CI Check dist/ CodeQL Coverage

A GitHub Action which adds a comment to a pull request issue or commit.

This action also works on issue, issue_comment, deployment_status, push and any other event where an issue can be found directly on the payload or via a commit sha.

Features

  • Modify issues for PRs merged to main.
  • By default will post "sticky" comments. If on a subsequent run the message text changes the original comment will be updated.
  • Multiple sticky comments allowed by setting unique message-ids.
  • Optional message overrides based on job status.
  • Multiple posts to the same conversation optionally allowable.
  • Supports a proxy for fork-based PRs. See below.
  • Supports creating a message from a file path.
  • Supports file attachments via GitHub Artifacts.
  • Automatic message truncation for oversized messages (e.g., large Terraform plans).
  • Supports commit comments in addition to PR/issue comments.
  • Available as a library for use in custom actions and scripts.

Usage

Note that write access needs to be granted for the pull-requests scope.

on:
  pull_request:

jobs:
  test:
    runs-on: ubuntu-latest
    permissions:
      pull-requests: write
    steps:
      - uses: mshick/add-pr-comment@v3
        with:
          message: |
            **Hello**
            🌏
            !

You can even use it on PR Issues that are related to PRs that were merged into main, for example:

on:
  push:
    branches:
      - main

jobs:
  test:
    runs-on: ubuntu-latest
    permissions:
      pull-requests: write
    steps:
      - uses: mshick/add-pr-comment@v3
        with:
          message: |
            **Hello MAIN**

Configuration options

Input Location Description Required Default
message with The message you'd like displayed, supports Markdown and all valid Unicode characters. maybe
message-path with Path to a message you'd like displayed. Will be read and displayed just like a normal message. Supports multi-line input and globs. Multiple messages will be concatenated. maybe
message-success with A message override, printed in case of success. no
message-failure with A message override, printed in case of failure. no
message-cancelled with A message override, printed in case of cancelled. no
message-skipped with A message override, printed in case of skipped. no
status with Required if you want to use message status overrides. no {{ job.status }}
repo-owner with Owner of the repo. no {{ github.repository_owner }}
repo-name with Name of the repo. no {{ github.event.repository.name }}
repo-token with Valid GitHub token, either the temporary token GitHub provides or a personal access token. no {{ github.token }}
message-id with Message id to use when searching existing comments.

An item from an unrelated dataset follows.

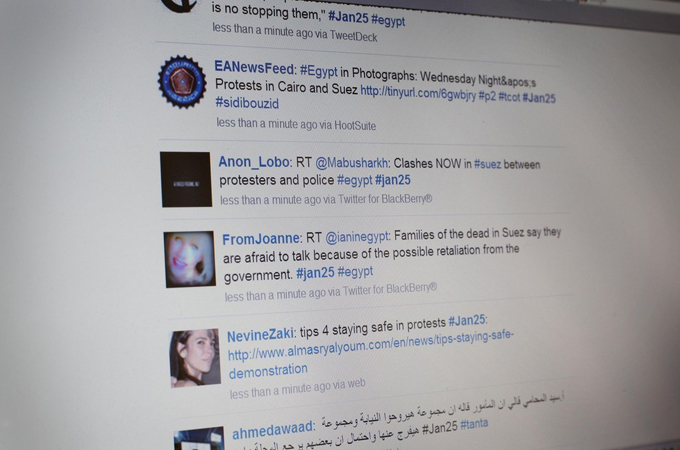Open the EANewsFeed profile avatar badge
The image size is (680, 450).
[183, 82]
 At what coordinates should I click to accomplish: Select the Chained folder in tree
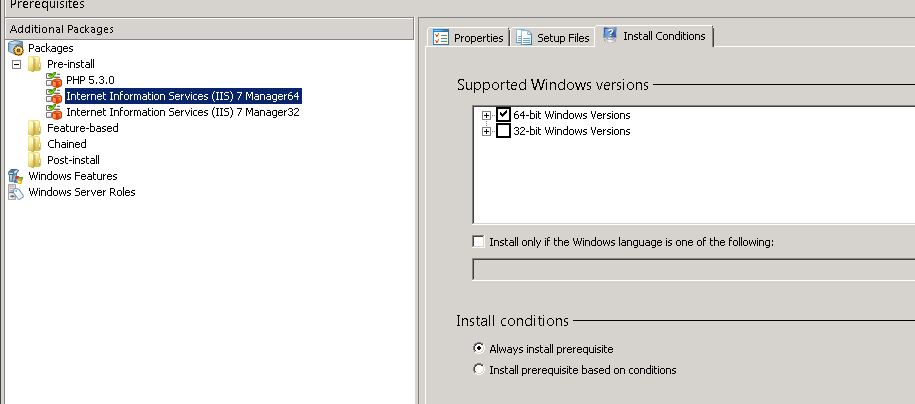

If found, updates the existing (sticky comment). no
delete-on-status with If specified and a comment exists and the status is matching the value of this option, the comment will be deleted no
refresh-message-position with Should the sticky message be the last one in the PR's feed. no false
allow-repeats with Boolean flag to allow identical messages to be posted each time this action is run. no false
proxy-url with String for your proxy service URL if you'd like this to work with fork-based PRs. no
issue with Optional issue number override. no
update-only with Only update the comment if it already exists. no false
GITHUB_TOKEN env Valid GitHub token, can alternatively be defined in the env. no
preformatted with Treat message text as pre-formatted and place it in a codeblock no
find with Patterns to find in an existing message and replace with either replace text or a resolved message. See Find-and-Replace for more detail. no
replace with Strings to replace a found pattern with. Each new line is a new replacement, or if you only have one pattern, you can replace with a multiline string. no
attach-path with A file path or glob pattern for files to upload as artifacts and link in the comment. See File Attachments. no
attach-name with Name for the uploaded artifact. no pr-comment-attachments
attach-text with Markdown content for the attachment section. Always separated from the comment by a horizontal rule. Supports %ARTIFACT_URL% and %ATTACH_NAME% template variables. no (see File Attachments)
truncate with Truncation mode when the message exceeds the safe comment length. See Message Truncation. no artifact
comment-target with Where to post the comment. Use pr for pull request/issue comments or commit for commit comments. See Commit Comments. no pr
commit-sha with The commit SHA to comment on when comment-target is commit. Defaults to the current commit. no {{ github.sha }}

Outputs

Output Description
comment-created "true" if a new comment was created, "false" otherwise.
comment-updated "true" if an existing comment was updated, "false" otherwise.
comment-id The numeric ID of the created or updated comment.
artifact-url If files were attached, the URL to download the artifact.
truncated "true" if the message was truncated, "false" otherwise.
truncated-artifact-url If truncated in artifact mode, the URL to download the full message.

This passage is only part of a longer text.